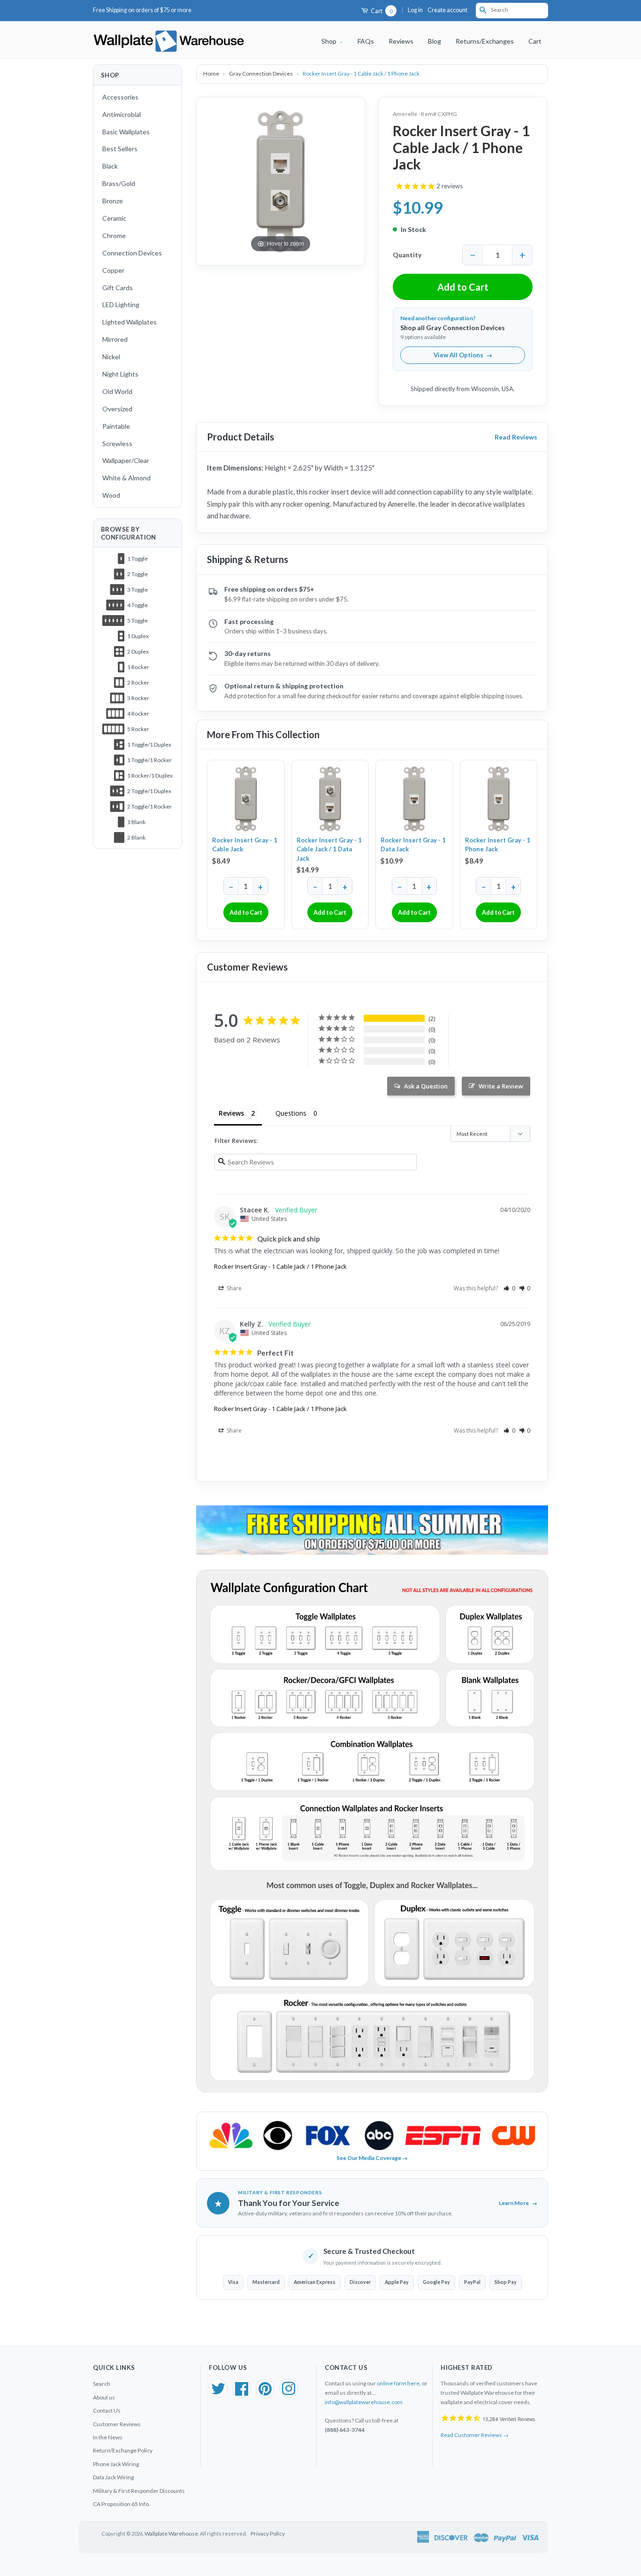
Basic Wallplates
--
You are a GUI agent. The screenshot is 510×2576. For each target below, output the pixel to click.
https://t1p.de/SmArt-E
---
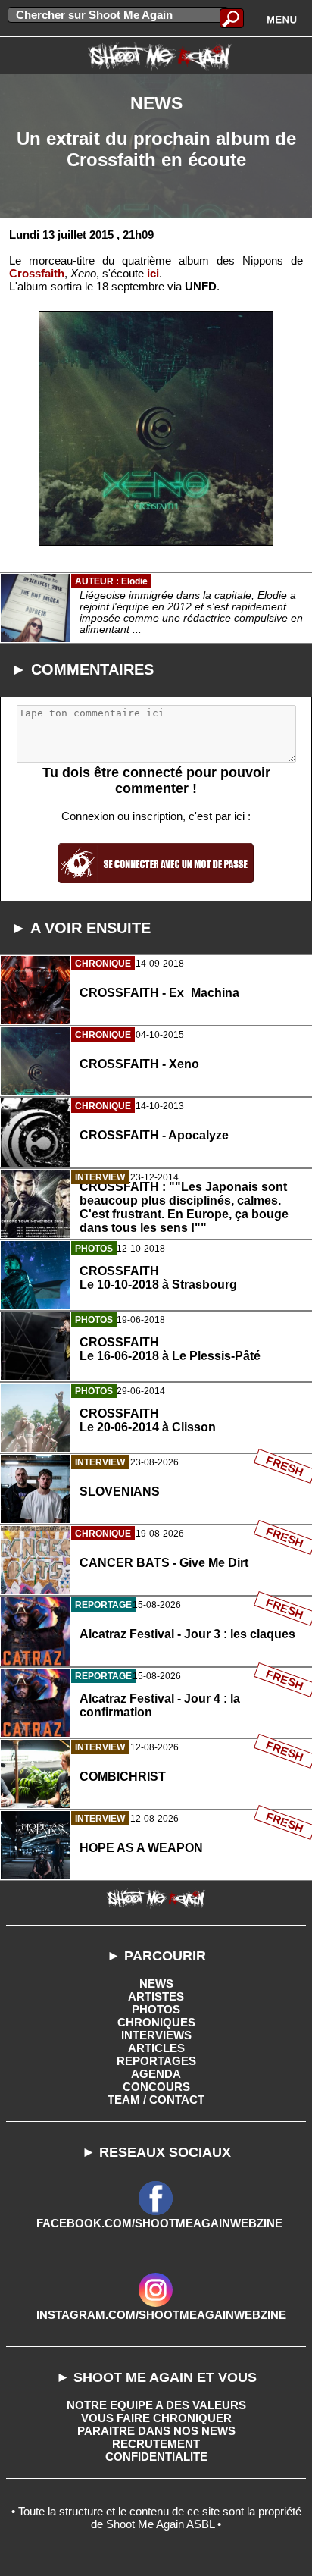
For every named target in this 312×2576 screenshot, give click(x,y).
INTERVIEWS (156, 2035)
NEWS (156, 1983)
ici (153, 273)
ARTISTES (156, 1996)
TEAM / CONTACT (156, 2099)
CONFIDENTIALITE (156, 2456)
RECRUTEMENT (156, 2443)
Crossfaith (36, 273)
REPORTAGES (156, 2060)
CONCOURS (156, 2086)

• About this exercise: Find the word "screenshot" in the records. Copy every line it appears in.

• Expected answer:
You are a GUI agent. The screenshot is 510×2576. For each target below, output the pixel to click.
For every named target in this 312×2576 screenshot, give click(x,y).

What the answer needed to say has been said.